In the wake of another series of mass shootings, we begin our regularly scheduled programming searching for the systemic culprits: “white supremacists” who, we are reliably informed, prowl the halls of our institutions pursuing a policy of ethnic cleansing as we speak. They hide in plain sight, the experts warn, and are represented among such notables as the president of the United States on down to heavily armed lunatics in makeshift rural bunkers.

The “white supremacist terrorists and the white supremacist policymakers,” Charles Blow huffs, “live on parallel planes, both aiming in the same direction, both with the same goal: To maintain and ensure white dominance and white supremacy.” They are united in their rage at immigrants, whose “numbers are ascendant,” writes Blow, “through both immigration and higher birthrates,” thus threatening the “accelerated displacement of white people from a numerical majority.”

Of course, a certain National Review writer had no problem reaching across the aisle in keeping with the modus operandi of Vichy conservatives who exist, apparently, to somehow prove they were right to oppose the most consequential conservative president in a generation. For them, apparently, it is: il n’y a pas d’ennemi à gauche—there is no enemy to the left. The main enemy—the preferred enemy—is always to their right. 

Such “conservatives” reliably operate as the shadow of the American Left, ever just a few ideological paces behind their establishment counterparts, helping the slow learners to catch up with their betters.

The National Review writer—we’re not naming him anymore, mainly out of contempt, but his identity isn’t hard to discern—calls for “legal, rhetorical, financial, and cultural” war on white nationalism, and he echoes Blow, condemning words like “invasion” to describe immigration. Even though it is, in fact, an invasion.

This writer also denounced the use of terms such as “replacement” to describe the “imagined fate of white America”—though his bedfellows Bill Kristol and Bret Stephens unironically have called for mass deportations of whites, and the replacing of “lazy” white people with “new Americans.” Kevin Williamson says that the truth about white “dysfunctional, downscale communities is that they deserve to die.”

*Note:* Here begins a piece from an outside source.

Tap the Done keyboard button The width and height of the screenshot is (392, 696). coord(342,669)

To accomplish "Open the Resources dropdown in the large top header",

“These are strong words, but they are fundamentally true and important to say” about these Americans, the writer argued in defense of Williamson. Don’t you dare say a bad word about foreigners, however, because no matter how “fundamentally true and important” those words may be, we must now, he insists, “reject the public language and rhetoric that excites and inspires racist radicals”—but only those racist radicals of a particular flavor. Forget about those racists who hate white people.

Find the Nerve

Though National Review is coy about what form this war on white supremacy may take, Democrats have already taken to doxxing Trump supporters for their “complicity” in white supremacy. Living up to their moniker as “the stupid party,” instead of fighting this, Republicans now are flirting with “assault weapon” bans and red-flag laws that inevitably will be weaponized against the Right. 

National Review’s editors, too, have cast their pennies into the well, wishing for the long arm of the state to rise from the murky waters and take direct action against this conveniently ill-defined but nevertheless existential foe against which no weapon can be spared.

The good people of National Review propose the FBI launch a counterintelligence program and “interview anyone expressing sympathy with terrorism” of the white nationalist variety, “and surveil such persons as appropriate and permitted under the law”—though they admit that such programs, historically, have trekked beyond the bounds permitted by law. Such is the price we pay for freedom, as right-wing dissidents have found.

Tucker Carlson attempted to sail an honest ship amid a sea of lies: The scarecrow of white supremacy, he said, is “a hoax,” “actually not a real problem in America,” and ultimately “a conspiracy theory used to divide the country and keep a hold on power.” But he was quickly undercut by Ryan Saavedra, a reporter for the youth organ of Conservative, Inc., Daily Wire. For the record, said Saavedra, “I do not agree with what Carlson said tonight. White supremacy is evil and is a problem in the U.S.”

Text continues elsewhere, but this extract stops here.